Do I need to include my spouse's income on my bankruptcy petition although I'm filing without her?

If you file for bankruptcy without your spouse, you still must include your spouse's income on your bankruptcy forms.

Updated by , Attorney University of the Pacific McGeorge School of Law
Updated 1/22/2025

If you are married and filing for bankruptcy without your spouse, you must include your spouse's income on the bankruptcy petition, even if you are living in different households. The exception? If you and your spouse are legally separated and living in different households, you won't include your spouse's income.

In both Chapter 7 and Chapter 13 bankruptcy, you are required to include your spouse's income in your bankruptcy petition. For Chapter 7, her income must be included when doing the means test. In Chapter 13, her income must be included to determine your disposable income to calculate your plan payments.

The potential problem with including her income is that it might make you ineligible for a Chapter 7, or might unreasonably inflate your Chapter 13 plan payments, which could strain your budget if she has her own bills and expenses to pay.
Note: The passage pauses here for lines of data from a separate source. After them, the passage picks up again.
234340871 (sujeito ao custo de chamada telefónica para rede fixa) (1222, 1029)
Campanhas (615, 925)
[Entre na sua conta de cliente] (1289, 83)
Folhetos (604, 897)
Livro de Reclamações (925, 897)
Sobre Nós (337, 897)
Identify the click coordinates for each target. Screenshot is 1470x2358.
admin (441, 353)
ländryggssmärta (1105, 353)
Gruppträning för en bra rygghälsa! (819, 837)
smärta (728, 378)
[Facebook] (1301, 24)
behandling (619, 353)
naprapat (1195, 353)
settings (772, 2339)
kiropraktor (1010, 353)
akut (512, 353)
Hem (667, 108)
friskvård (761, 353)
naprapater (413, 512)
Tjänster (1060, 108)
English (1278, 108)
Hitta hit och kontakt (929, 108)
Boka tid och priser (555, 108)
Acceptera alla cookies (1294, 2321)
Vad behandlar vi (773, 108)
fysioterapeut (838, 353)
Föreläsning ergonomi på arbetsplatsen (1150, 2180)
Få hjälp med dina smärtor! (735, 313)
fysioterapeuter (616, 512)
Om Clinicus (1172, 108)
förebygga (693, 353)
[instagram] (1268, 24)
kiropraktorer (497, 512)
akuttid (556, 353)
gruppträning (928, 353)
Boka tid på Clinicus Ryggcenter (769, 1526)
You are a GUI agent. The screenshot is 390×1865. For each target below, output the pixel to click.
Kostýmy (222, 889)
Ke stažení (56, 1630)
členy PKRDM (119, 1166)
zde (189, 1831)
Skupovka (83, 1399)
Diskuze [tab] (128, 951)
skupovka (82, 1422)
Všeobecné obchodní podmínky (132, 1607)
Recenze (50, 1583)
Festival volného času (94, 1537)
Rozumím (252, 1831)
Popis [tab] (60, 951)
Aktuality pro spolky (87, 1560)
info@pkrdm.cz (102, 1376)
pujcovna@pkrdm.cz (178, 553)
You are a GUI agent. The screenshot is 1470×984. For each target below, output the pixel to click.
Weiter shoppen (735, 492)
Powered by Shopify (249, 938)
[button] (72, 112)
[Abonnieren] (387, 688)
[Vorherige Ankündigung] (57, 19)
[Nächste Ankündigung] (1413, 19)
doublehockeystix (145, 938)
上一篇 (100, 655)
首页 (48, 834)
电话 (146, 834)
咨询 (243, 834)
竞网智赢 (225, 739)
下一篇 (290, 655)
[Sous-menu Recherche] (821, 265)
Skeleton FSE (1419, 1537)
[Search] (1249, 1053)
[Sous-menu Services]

However, you might be able to reduce the amount of her income contribution by deducting the expenses for the second household. Also, income reduction can be achieved by using the marital adjustment deduction that allows you to deduct any personal expenses she pays that are hers alone, such as support payments from a previous marriage, and exclude that part of her income that is not used to support your household. Another example of a marital deduction expense might be student loan payments.